> _EXTRAIT DE PAGE_:
>>>>>

Je suis arrivé de très loin
Avec cet' seule idée en tête
Qu'est de dire à Calamitintin
Qu'on est prêt à faire la fête

Pour son mille (et des bricoles)
Il faudrait qu'on la félicite
Qu'on danse sur le pont (d'Arcole)
Je vous dis, elle le mérite!

...


----------



## Calamitintin

N'ayant pas la prétention de faire aussi bien, je répondrai en prose : c'est très gentil .


----------



## Mate

Pour toi, Calá 

De las bárbaras estepas
Brotan aguas cristalinas.
Puras, bellas y divinas
Florecen cual viejas cepas.

Este gaucho, francés no habla,
Pero igual quiere elogiar
A la francesita dulce 
que a todos puso a rimar.

No sabe qué viento o fin
Lo arrastró por estos lares:
Se atrevió a echar cantares
A la Calamitintin.

<<<<<

> _CONSIGNES_:
[1] Dans l'extrait de page, pourquoi Calamitintin répond-elle en prose ?
[2] Poursuivez l'extrait de page sur la fête pour Calamitintin à partir de sa dernière ligne.

> _EXTRAITS DE DONNÉES_:
>>>>>

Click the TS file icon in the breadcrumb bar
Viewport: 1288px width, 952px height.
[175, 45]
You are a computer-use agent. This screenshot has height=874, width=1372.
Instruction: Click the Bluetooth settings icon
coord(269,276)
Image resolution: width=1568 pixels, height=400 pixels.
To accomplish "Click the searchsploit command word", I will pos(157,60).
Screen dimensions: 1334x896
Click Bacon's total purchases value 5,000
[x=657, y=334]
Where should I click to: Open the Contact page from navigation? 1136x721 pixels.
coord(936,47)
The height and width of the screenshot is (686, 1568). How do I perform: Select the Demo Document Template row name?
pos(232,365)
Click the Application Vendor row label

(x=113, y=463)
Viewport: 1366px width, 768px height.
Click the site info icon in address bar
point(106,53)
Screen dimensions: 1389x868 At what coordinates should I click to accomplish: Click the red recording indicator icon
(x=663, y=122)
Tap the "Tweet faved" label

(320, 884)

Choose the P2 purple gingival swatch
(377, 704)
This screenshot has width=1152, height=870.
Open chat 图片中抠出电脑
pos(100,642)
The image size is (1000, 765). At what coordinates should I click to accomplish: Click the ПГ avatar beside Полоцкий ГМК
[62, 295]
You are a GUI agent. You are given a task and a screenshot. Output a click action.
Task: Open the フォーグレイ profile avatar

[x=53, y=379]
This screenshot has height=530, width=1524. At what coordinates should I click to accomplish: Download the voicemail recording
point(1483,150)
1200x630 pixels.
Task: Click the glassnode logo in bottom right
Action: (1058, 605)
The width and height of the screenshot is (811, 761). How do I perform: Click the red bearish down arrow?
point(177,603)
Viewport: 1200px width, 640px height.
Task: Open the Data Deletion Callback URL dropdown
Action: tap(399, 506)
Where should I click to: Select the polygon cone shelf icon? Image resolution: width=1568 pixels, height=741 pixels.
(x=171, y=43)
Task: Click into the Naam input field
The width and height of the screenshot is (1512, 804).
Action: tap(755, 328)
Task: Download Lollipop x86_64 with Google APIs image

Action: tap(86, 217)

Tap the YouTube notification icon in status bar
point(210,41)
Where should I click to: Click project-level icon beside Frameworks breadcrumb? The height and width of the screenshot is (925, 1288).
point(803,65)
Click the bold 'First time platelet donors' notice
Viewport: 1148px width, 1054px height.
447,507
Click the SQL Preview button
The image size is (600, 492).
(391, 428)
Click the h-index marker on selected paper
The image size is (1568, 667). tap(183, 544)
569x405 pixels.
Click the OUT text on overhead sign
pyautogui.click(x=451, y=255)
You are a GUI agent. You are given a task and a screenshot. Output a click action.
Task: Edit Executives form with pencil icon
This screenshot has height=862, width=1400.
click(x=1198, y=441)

<<<<<

> _RÉSULTATS DE L'EXERCICE_:
[1] Parce qu'elle n'a pas la prétention de faire aussi bien.

[2]
Mateamargo, l'ombre poétique de les Pampas


----------



## Calamitintin

Ayayay, no podré contestar con rimas en español  
_ Gaucho_ es una palabra que se usa tal vez en francés, y que me planteó problema una vez: lo tuve en un dictado, pero era todavía muy pequeña, y no pude entender comó se podía escribir este _gaucho_ con la pronunciación francesa...
++
Cal


----------



## Gévy

Toutes mes félicitations, Calamitiézinzin ! 

Oui j'aime bien tes messages.
Oui j'aime bien tes coups de main,
Oui, j'aime bien ton sourire gamin,
Oui, j'aime bien le potage (on rime comme on peut)

Félicitations, Cal!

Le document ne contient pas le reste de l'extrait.